The pork buns were scrumptious: juicy pork (and yes, there was some fat, so not for those who want only lean pork), fresh cilantro and chilis made for some of the best savory breakfast food I've had on a flight.
I've never liked congee, so while I dutifully tried some of it, the only thing I cared for were the cubes of sweet potato.
The yogurt was Yoplait, which is one of the worst quality yogurts in the U.S., so not impressive. I would have liked an organic brand, such as Wallaby.
My son enjoyed his omelet, which was a substantial portion given the accompanying garnishes of potatoes, ham, asparagus and tomato.
EVA IFE and WiFi
EVA's IFE for our flight had Hollywood films such as Jurassic World: Fallen Kingdom, Deadpool 2, Rampage, Leave No Trace, Please Stand By, and the like, as well as some Asian films and older films such as Harry Potter and the Deathly Hallows, The Hurt Locker, Saving Private Ryan, and The Monuments Men. Overall, there are many fewer selections than on Cathay Pacific or Singapore Airlines, so avid movie watchers may want to bring their own films on their laptop or iPad.
WiFi was also disappointing–I purchased a 1 hour plan, but could barely check email with it, and was unable to do any meaningful work. WiFi is provided by Deutsche Telecom T-Mobile.
EVA Business Class Flatbed, Pajamas and Amenity Kit
EVA is one of the few airlines that provides pajamas in business class (Qatar Business Class also offers pajamas). EVA's current pajamas are more stylish than Qatar's, with a blue henley top and cozy flannel like pajama pants in a pretty blue-white variegated pattern. There are also matching blue slippers.
The amenity kit came in a black case, with an additional brown case designed by Georg Jensen, but I'm not sure why they bothered–it's made of cheap feeling faux leather, and I didn't bother to keep it.
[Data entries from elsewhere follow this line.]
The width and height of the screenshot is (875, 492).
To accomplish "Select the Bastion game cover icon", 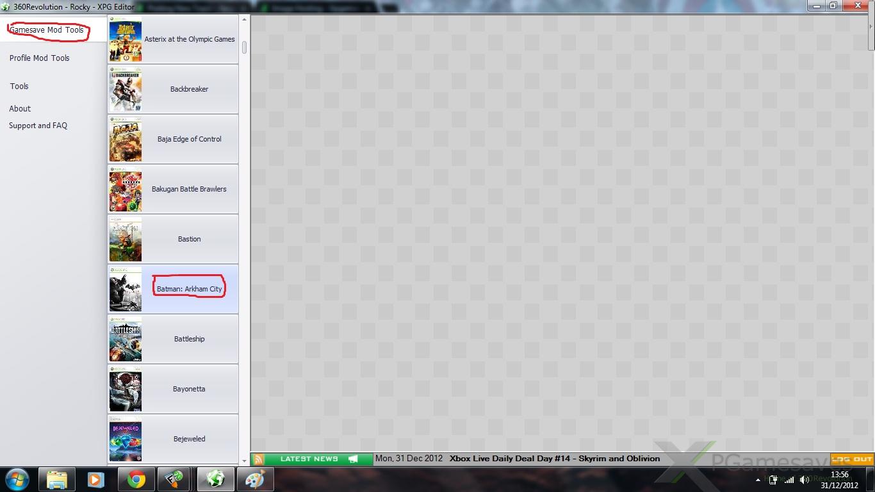I will pos(126,240).
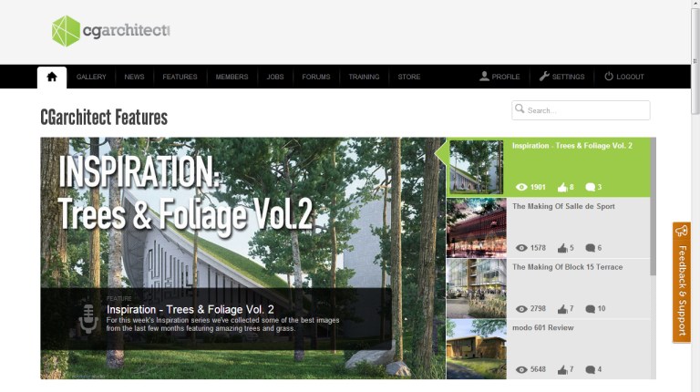
Task: Click comments bubble icon on Block 15 Terrace
Action: (x=591, y=308)
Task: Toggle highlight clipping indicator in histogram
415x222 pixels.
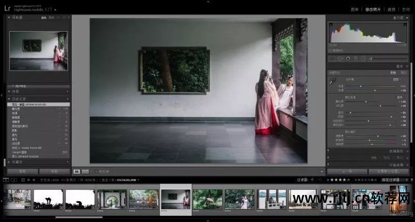Action: [406, 24]
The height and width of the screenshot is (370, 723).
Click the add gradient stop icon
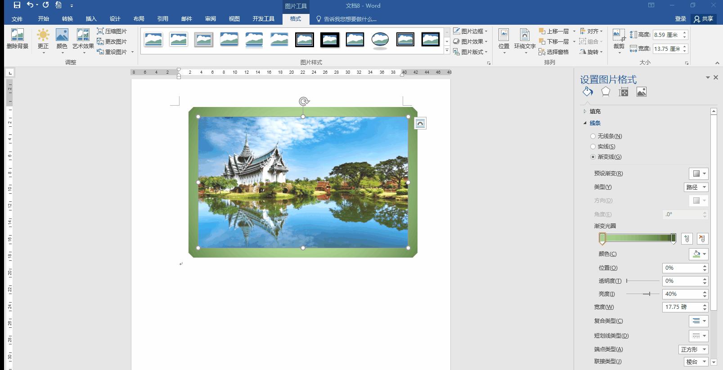tap(687, 239)
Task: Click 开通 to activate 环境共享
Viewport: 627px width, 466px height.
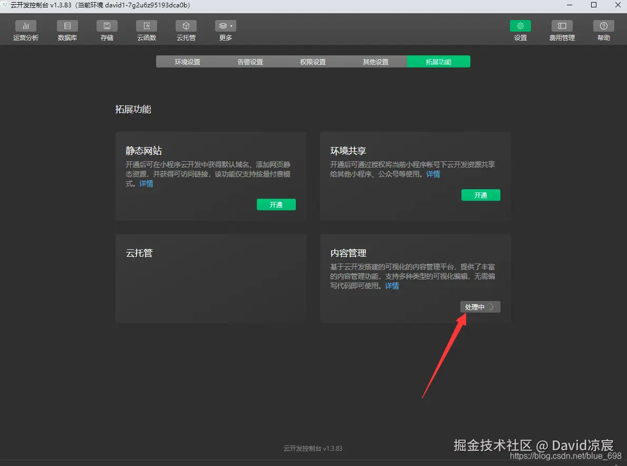Action: (x=480, y=195)
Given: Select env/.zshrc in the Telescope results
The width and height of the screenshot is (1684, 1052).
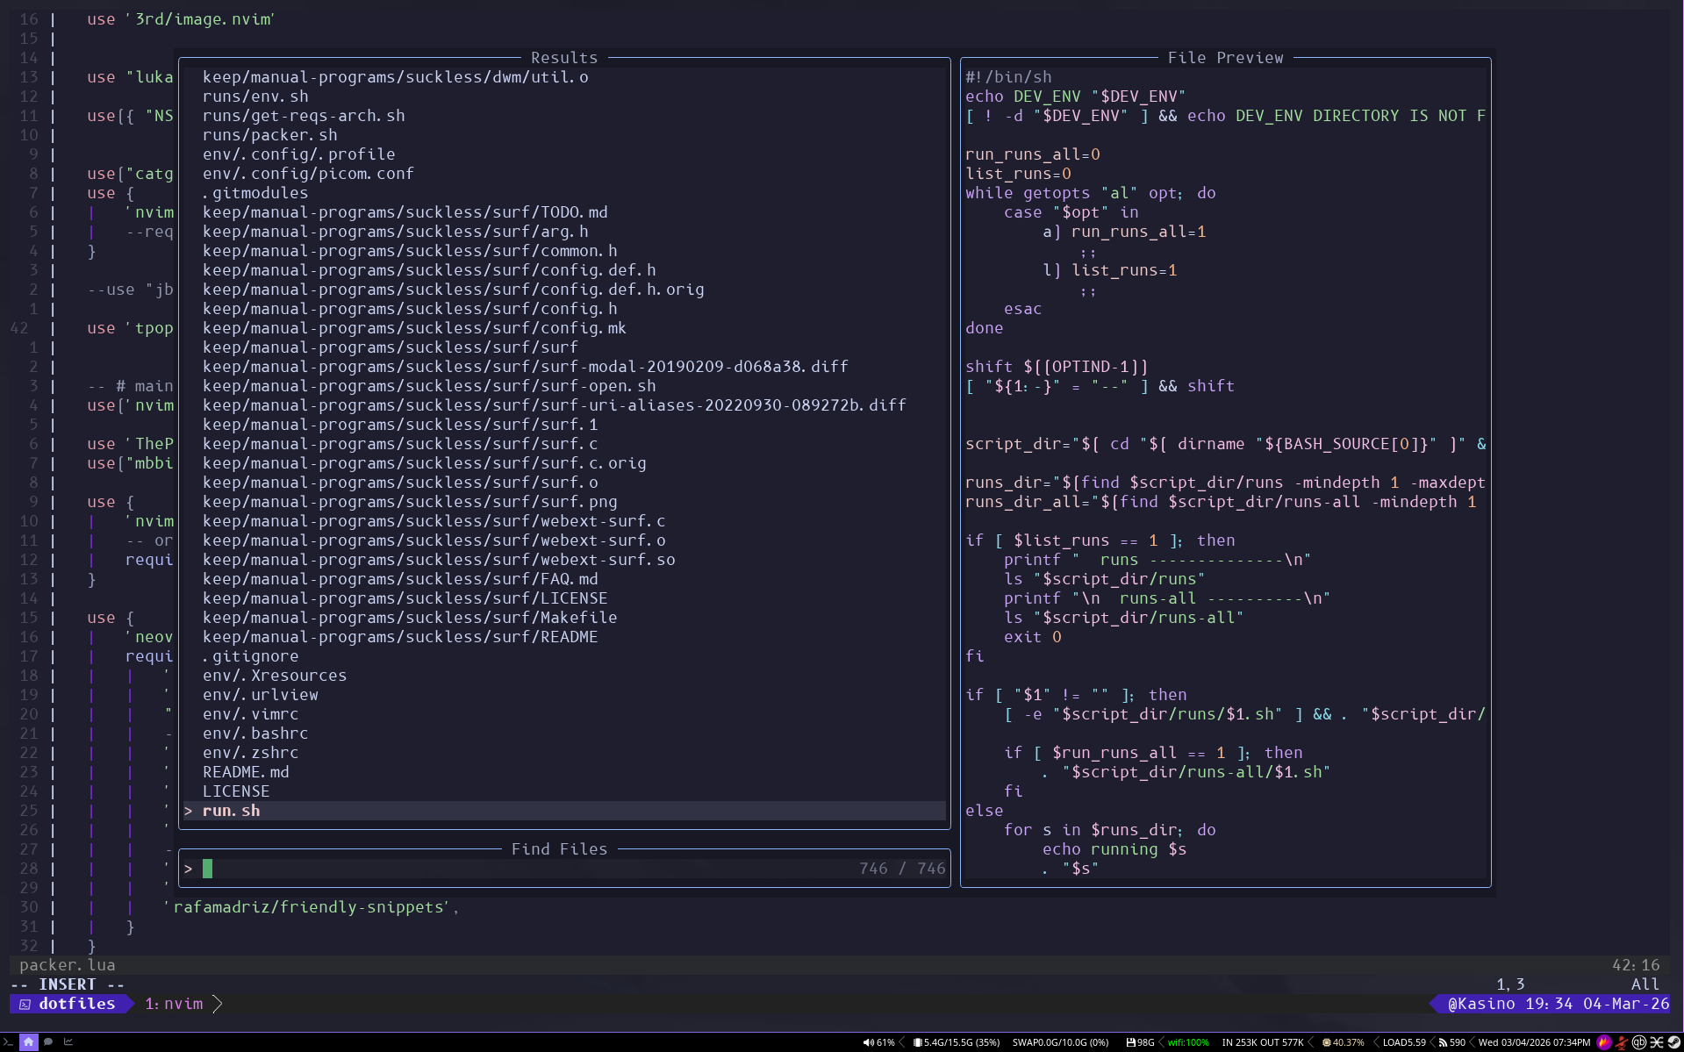Looking at the screenshot, I should [x=250, y=753].
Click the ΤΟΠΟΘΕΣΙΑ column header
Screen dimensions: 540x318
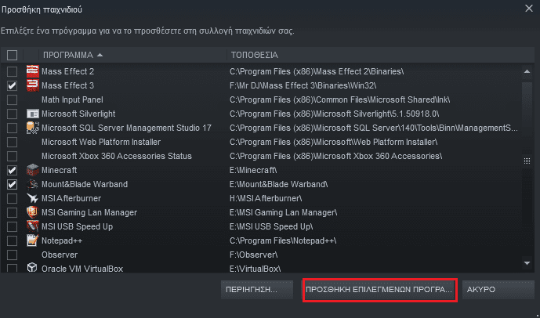(x=255, y=55)
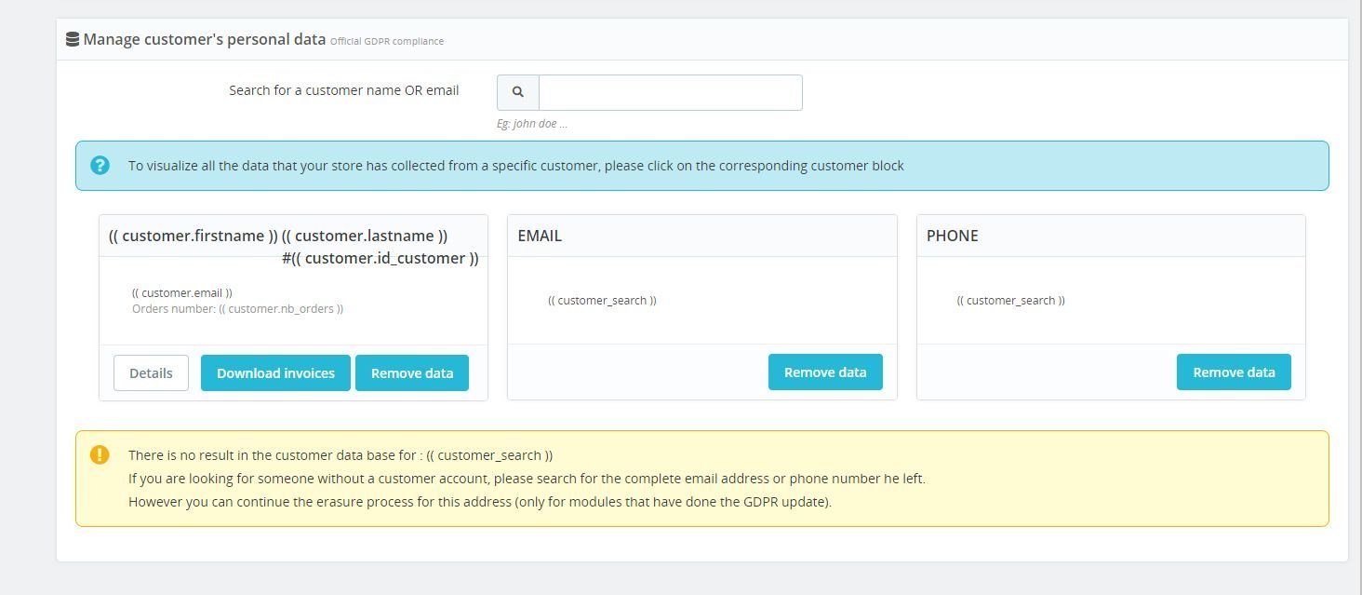Focus the customer name or email search field
Screen dimensions: 1362x595
pos(670,92)
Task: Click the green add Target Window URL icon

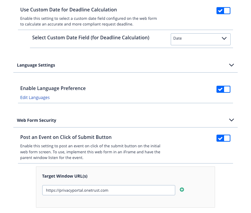Action: click(182, 190)
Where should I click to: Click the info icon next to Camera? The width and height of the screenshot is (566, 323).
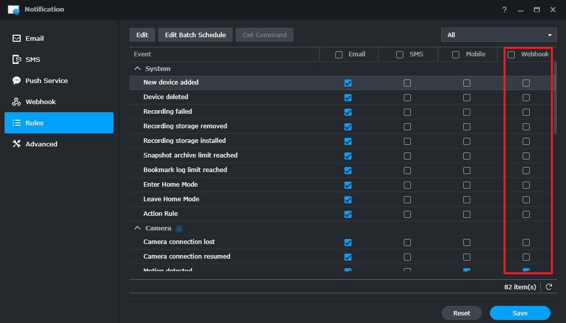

The amenity kit contents were fine and included the basics: dental kit, comb, 3LAB skincare products, ear plugs and a lint cloth.
In terms of the EVA Business Class Bed, if you've flown Cathay Business Class, you know what to expect. The seat reclines fully flat, and the flight crew will provide a fitted sheet to go over the seat, in addition to the provided duvet and pillow. I was glad, however, to have my Therm-a-rest portable mattress pad to make the sleep surface softer and more comfortable.
EVA Business Class Service
Service on my flight was friendly and polite, although lacked the attention to detail of most Singapore and Cathay Pacific business class flights I've been on. For example, I was given a bottle of Fiji water but my son was never given one. My empty water bottle remained for about 4 hours until it was picked up. Moist towels were partly warm, partly cold, and not presented as neatly as on Japanese airlines, Cathay, or Singapore.
Some crew members also had difficulty understanding English. For example, I asked if the orange juice that would be served at breakfast was fresh squeezed, and that question wasn't understood even though I spoke clearly and slowly, and repeated the question 3 times.
That said, I was happy that my request to save some noodle soup for me for later in the flight was accommodated, so that we could both get several good hours of sleep before dining about midway through the flight.
EVA Business Class often gets rave reviews, and for a business class product, I understand why. It's a great hard product, similar to Cathay Business Class, but perhaps because EVA doesn't offer first class, there are some nice extra touches, such as pajamas, a fitted sheet to cover the seat in addition to the duvet and pillow, meal pre-order and dining on demand, and Krug champagne.
Minuses are that the crew, while friendly and polite on my flight, did not have as strong a command of English as Cathay Pacific or Singapore Airlines crews and lacked strong attention to details, and the EVA IFE has markedly fewer film choices than Cathay's Studio CX or Singapore KrisWorld. I also found the WiFi abysmal, but to be fair, WiFi is supplied by Deutsche Telekom T-Mobile, not EVA, and Cathay doesn't even offer in-flight WiFi.
If you've flown recently in EVA 777-300ER Business Class, what was your experience?